I‘ll be honest with you. I didn’t know that this film existed until a couple weeks ago. So when I heard that a film starring Jack Black, Shirley MacLaine, and Matthew McConaughey had somehow been released without my knowledge, I had to find out what it was about. I was particularly intrigued after reading this quick, one sentence summary of the film: “In small-town Texas, the local mortician strikes up a friendship with a wealthy widow, though when he kills her, he goes to great lengths to create the illusion that she’s alive.” I was even more interested in the film after learning that it is based on a true story.
In the tiny, rural town of Carthage, Texas, local assistant funeral director Bernhardt “Bernie” Tiede (Jack Black) was one of the town’s most beloved residents. He taught Sunday school, sang in the church choir and was always willing to lend a helping hand. Everyone loved and appreciated Bernie, so it came as no surprise when he befriended Marjorie Nugent (Shirley MacLaine), an affluent widow who was as well known for her sour attitude as her fortune.
Bernie frequently traveled with Marjorie, had lunch with her and even managed her banking affairs. Marjorie quickly became fully dependent on Bernie and his generosity, and Bernie struggled to meet her increasing demands and sometimes abusive need for his attention. After growing weary of the emotional toll due to her possessiveness, persistent nagging and non-stop put-downs, Bernie murdered Marjorie, and continued to handle her affairs, with very little questioning from the townspeople.
Jack Black as Bernie Tiede
The past couple of years, Jack Black’s movies haven’t been ones that I have been interested in seeing. With The Big Year, Gulliver’s Travels, and Year One box office flops, it seemed like Black’s career was on a downward slope. I have to say, though, he really surprised me in Bernie. The film was directed by Richard Linklater, who also directed Black in School of Rock. But get this: Black’s character in Bernie is the total opposite of his character in School of Rock. That shows that Black can be a versatile actor. I think if he can take on more roles that can showcase his true acting talent, his films will rise in popularity again.

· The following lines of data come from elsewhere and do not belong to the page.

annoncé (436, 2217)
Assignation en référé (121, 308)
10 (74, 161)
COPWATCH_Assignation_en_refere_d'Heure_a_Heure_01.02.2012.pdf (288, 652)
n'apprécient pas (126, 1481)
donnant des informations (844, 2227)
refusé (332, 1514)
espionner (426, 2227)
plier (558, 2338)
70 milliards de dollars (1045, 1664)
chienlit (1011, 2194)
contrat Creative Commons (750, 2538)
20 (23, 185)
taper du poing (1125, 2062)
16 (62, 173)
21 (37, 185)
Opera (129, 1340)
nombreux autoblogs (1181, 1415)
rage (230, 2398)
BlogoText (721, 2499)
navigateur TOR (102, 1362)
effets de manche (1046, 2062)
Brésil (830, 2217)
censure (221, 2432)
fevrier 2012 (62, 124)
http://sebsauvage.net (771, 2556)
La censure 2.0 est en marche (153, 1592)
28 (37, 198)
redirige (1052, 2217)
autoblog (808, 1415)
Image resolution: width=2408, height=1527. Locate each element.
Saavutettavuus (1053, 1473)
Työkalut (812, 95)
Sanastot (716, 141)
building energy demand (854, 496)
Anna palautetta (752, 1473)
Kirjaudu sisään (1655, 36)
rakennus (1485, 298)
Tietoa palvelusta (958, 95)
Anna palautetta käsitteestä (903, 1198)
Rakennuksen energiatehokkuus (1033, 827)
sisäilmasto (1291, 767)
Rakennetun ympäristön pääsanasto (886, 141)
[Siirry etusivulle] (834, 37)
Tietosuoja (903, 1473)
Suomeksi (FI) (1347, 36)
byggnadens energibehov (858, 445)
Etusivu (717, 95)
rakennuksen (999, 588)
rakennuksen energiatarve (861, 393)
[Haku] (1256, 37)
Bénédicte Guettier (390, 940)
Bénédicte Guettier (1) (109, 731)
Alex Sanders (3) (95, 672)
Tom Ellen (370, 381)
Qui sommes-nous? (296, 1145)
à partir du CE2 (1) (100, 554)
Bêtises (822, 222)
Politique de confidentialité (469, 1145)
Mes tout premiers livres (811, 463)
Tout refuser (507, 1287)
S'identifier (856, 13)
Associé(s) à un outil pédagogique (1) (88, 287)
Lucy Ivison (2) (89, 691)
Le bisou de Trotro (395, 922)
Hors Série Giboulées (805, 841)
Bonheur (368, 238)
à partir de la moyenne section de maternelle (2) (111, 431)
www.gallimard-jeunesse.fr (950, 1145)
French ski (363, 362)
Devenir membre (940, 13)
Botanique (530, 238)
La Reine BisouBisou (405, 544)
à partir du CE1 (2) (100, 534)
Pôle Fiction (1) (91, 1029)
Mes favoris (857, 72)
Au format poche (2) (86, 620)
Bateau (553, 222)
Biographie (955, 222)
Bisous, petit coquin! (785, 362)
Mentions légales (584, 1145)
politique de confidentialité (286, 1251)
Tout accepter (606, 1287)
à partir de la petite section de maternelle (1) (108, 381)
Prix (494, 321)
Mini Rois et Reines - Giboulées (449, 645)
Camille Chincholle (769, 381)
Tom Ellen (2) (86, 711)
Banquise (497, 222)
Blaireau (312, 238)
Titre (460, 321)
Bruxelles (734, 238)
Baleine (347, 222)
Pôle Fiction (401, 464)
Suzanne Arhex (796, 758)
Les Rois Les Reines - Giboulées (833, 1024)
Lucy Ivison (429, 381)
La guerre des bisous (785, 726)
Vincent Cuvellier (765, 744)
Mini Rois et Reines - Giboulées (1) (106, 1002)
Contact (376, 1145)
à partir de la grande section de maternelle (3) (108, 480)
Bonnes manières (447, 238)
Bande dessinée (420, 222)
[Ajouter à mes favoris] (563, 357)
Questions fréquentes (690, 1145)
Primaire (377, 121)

A “True Story” That’s Actually True
Movies based on true stories are always hit and miss. How much of the “true story” are the filmmakers going to leave in and how many of the facts are going to be stretched. As far as I can tell from the online research I did on Bernie Tiede after watching the film, Bernie stays pretty true to the facts. There were a couple minor details that were changed to help the plot, such as which one of Marjorie Nugent’s grandchildren went with police to search Marjorie’s house, but overall, the film was true to the source material. The film was shot in a way that gave it a documentary feel, and Linklater used real residents of Carthage, Texas who knew the real Bernie Tiede and Marjorie Nugent to provide commentary on the events depicted in the film.
Let’s face it. At times, real life can be boring. At times, movies based on real life can be boring. Even real life with a bit of fiction thrown in can be boring. Even though the casting was spot on and each star had their shining moment, the pacing of the movie was ridiculously slow. The film did utilize title cards to show the passing of time, but by the time “Two Years Later” came around, it felt like I had been watching the movie for two hours.
Overall Rating: 3.5 out of 5
Bernie has its moments. It has chuckles, but it’s not laugh out loud funny which is a good thing. It’s not the best idea to turn the murder of an 81-year-old woman into a comedy. Bernie is not a monumentally big film with tons of action and non-stop thrills, but it’s an underrated yet entertaining film that deserves to be watched.
Buy It, Rent It, or Skip It
Jack Black fans should definitely go out and rent Bernie. Don’t expect it to be a typical Jack Black film, but watch this film with the realization that Black can be more than a loud slob telling fart jokes every five minutes. I think Bernie is a turning point in Black’s career.